■ PROVIDED RECORDS ■
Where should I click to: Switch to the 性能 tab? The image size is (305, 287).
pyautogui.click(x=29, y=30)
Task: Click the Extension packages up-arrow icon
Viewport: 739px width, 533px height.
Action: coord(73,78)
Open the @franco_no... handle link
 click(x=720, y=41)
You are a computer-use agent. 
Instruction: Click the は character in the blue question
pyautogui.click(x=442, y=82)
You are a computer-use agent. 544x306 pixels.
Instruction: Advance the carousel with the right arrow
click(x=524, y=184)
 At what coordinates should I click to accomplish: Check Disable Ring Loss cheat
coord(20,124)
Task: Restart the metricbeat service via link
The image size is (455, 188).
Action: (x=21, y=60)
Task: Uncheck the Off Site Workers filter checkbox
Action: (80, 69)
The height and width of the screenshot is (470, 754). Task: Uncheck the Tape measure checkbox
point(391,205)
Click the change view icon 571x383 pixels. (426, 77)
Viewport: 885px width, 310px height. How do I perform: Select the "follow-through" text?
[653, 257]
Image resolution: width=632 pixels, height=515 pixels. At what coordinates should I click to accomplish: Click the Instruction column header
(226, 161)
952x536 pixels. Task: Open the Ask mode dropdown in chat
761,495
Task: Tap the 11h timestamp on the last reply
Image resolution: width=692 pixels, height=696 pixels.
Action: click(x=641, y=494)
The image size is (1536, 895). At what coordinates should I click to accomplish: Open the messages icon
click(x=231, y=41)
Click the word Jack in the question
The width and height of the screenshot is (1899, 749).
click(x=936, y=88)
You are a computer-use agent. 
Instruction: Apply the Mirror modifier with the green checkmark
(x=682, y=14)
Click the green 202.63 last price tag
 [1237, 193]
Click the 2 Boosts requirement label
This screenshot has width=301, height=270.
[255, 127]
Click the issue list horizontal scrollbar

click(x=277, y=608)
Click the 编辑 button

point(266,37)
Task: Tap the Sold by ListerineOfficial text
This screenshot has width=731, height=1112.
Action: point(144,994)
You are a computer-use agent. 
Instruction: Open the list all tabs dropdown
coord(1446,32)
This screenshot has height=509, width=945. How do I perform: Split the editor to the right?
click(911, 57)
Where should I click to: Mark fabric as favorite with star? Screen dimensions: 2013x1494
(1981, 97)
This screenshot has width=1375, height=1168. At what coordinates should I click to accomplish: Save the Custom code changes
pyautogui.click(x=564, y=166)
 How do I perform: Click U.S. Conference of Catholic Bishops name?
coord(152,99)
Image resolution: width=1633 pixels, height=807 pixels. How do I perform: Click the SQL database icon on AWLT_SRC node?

■ EXERCISE DETAILS ■
Render the records above as a JSON list of strings, with one string for each line and the blank lines left out.

■ RESULT OF THIS EXERCISE ■
[
  "Where should I click to: Switch to the 性能 tab? The image size is (305, 287).",
  "pyautogui.click(x=29, y=30)",
  "Task: Click the Extension packages up-arrow icon",
  "Viewport: 739px width, 533px height.",
  "Action: coord(73,78)",
  "Open the @franco_no... handle link",
  " click(x=720, y=41)",
  "You are a computer-use agent. ",
  "Instruction: Click the は character in the blue question",
  "pyautogui.click(x=442, y=82)",
  "You are a computer-use agent. 544x306 pixels.",
  "Instruction: Advance the carousel with the right arrow",
  "click(x=524, y=184)",
  " At what coordinates should I click to accomplish: Check Disable Ring Loss cheat",
  "coord(20,124)",
  "Task: Restart the metricbeat service via link",
  "The image size is (455, 188).",
  "Action: (x=21, y=60)",
  "Task: Uncheck the Off Site Workers filter checkbox",
  "Action: (80, 69)",
  "The height and width of the screenshot is (470, 754). Task: Uncheck the Tape measure checkbox",
  "point(391,205)",
  "Click the change view icon 571x383 pixels. (426, 77)",
  "Viewport: 885px width, 310px height. How do I perform: Select the \"follow-through\" text?",
  "[653, 257]",
  "Image resolution: width=632 pixels, height=515 pixels. At what coordinates should I click to accomplish: Click the Instruction column header",
  "(226, 161)",
  "952x536 pixels. Task: Open the Ask mode dropdown in chat",
  "761,495",
  "Task: Tap the 11h timestamp on the last reply",
  "Image resolution: width=692 pixels, height=696 pixels.",
  "Action: click(x=641, y=494)",
  "The image size is (1536, 895). At what coordinates should I click to accomplish: Open the messages icon",
  "click(x=231, y=41)",
  "Click the word Jack in the question",
  "The width and height of the screenshot is (1899, 749).",
  "click(x=936, y=88)",
  "You are a computer-use agent. ",
  "Instruction: Apply the Mirror modifier with the green checkmark",
  "(x=682, y=14)",
  "Click the green 202.63 last price tag",
  " [1237, 193]",
  "Click the 2 Boosts requirement label",
  "This screenshot has width=301, height=270.",
  "[255, 127]",
  "Click the issue list horizontal scrollbar",
  "click(x=277, y=608)",
  "Click the 编辑 button",
  "point(266,37)",
  "Task: Tap the Sold by ListerineOfficial text",
  "This screenshot has width=731, height=1112.",
  "Action: point(144,994)",
  "You are a computer-use agent. ",
  "Instruction: Open the list all tabs dropdown",
  "coord(1446,32)",
  "This screenshot has height=509, width=945. How do I perform: Split the editor to the right?",
  "click(911, 57)",
  "Where should I click to: Mark fabric as favorite with star? Screen dimensions: 2013x1494",
  "(1981, 97)",
  "This screenshot has width=1375, height=1168. At what coordinates should I click to accomplish: Save the Custom code changes",
  "pyautogui.click(x=564, y=166)",
  " How do I perform: Click U.S. Conference of Catholic Bishops name?",
  "coord(152,99)",
  "Image resolution: width=1633 pixels, height=807 pixels. How do I perform: Click the SQL database icon on AWLT_SRC node?"
]